* [Texte choisi]:
########################################

Comme pour tous les vaisseaux de guerre de l’époque, sa coque était en chêne. Son gréement, (mâts et vergues) en pin[6]. Il y avait aussi de l’orme, du tilleul, du peuplier et du noyer pour les affûts des canons, les sculptures des gaillards et les menuiseries intérieures[6]. Les cordages (80 tonnes) et les voiles (à peu près 2 500 m2) étaient en chanvre[6]. Un deuxième jeu de voiles de secours était stocké en soute. Prévu pour pouvoir opérer pendant des semaines très loin de ses bases européennes s’il le fallait, ses capacités de transport étaient considérables[5]. Il emportait pour trois mois de consommation d’eau, complétée par six mois de vin[7]. S’y ajoutait pour cinq à six mois de vivres, soit plusieurs dizaines de tonnes de biscuits, farine, légumes secs et frais, viande et poisson salé, fromage, huile, vinaigre, sel, sans compter du bétail sur pied qui était abattu au fur et à mesure de la campagne[8].
Il disposait sur son pont inférieur de 28 canons de 36 livres (les plus gros calibres en service dans la flotte à cette époque) et de 30 canons de 18 livres sur son pont supérieur. En outre, 16 canons de 8 livres étaient répartis sur les gaillards. Cette artillerie en fer pesait 215 tonnes[6]. Pour l’approvisionner au combat, le vaisseau embarquait près de 6 000 boulets pesant au total 67 tonnes[9]. S’y ajoutaient des boulets ramés, chaînés et beaucoup de mitraille (8 tonnes)[6]. Il y avait pour finir 20 tonnes de poudre noire, stockée sous forme de gargousses ou en vrac dans les profondeurs du vaisseau[10]. En moyenne, chaque canon disposait de 50 à 60 boulets[11].

########################################

* [Consigne a]: Reproduisez intégralement le texte sur la construction et le chargement du vaisseau.

[Relevés de localisation de mots et d’éléments]
########################################

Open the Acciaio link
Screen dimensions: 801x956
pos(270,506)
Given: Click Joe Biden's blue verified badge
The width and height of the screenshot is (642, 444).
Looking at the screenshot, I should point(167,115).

########################################

* [Consigne b]: Renvoyez à l’identique chaque ligne de toutes les entrées de localisation qui précèdent.

* [Corrigé a]:
Comme pour tous les vaisseaux de guerre de l’époque, sa coque était en chêne. Son gréement, (mâts et vergues) en pin[6]. Il y avait aussi de l’orme, du tilleul, du peuplier et du noyer pour les affûts des canons, les sculptures des gaillards et les menuiseries intérieures[6]. Les cordages (80 tonnes) et les voiles (à peu près 2 500 m2) étaient en chanvre[6]. Un deuxième jeu de voiles de secours était stocké en soute. Prévu pour pouvoir opérer pendant des semaines très loin de ses bases européennes s’il le fallait, ses capacités de transport étaient considérables[5]. Il emportait pour trois mois de consommation d’eau, complétée par six mois de vin[7]. S’y ajoutait pour cinq à six mois de vivres, soit plusieurs dizaines de tonnes de biscuits, farine, légumes secs et frais, viande et poisson salé, fromage, huile, vinaigre, sel, sans compter du bétail sur pied qui était abattu au fur et à mesure de la campagne[8].
Il disposait sur son pont inférieur de 28 canons de 36 livres (les plus gros calibres en service dans la flotte à cette époque) et de 30 canons de 18 livres sur son pont supérieur. En outre, 16 canons de 8 livres étaient répartis sur les gaillards. Cette artillerie en fer pesait 215 tonnes[6]. Pour l’approvisionner au combat, le vaisseau embarquait près de 6 000 boulets pesant au total 67 tonnes[9]. S’y ajoutaient des boulets ramés, chaînés et beaucoup de mitraille (8 tonnes)[6]. Il y avait pour finir 20 tonnes de poudre noire, stockée sous forme de gargousses ou en vrac dans les profondeurs du vaisseau[10]. En moyenne, chaque canon disposait de 50 à 60 boulets[11].

* [Corrigé b]:
Open the Acciaio link
Screen dimensions: 801x956
pos(270,506)
Given: Click Joe Biden's blue verified badge
The width and height of the screenshot is (642, 444).
Looking at the screenshot, I should point(167,115).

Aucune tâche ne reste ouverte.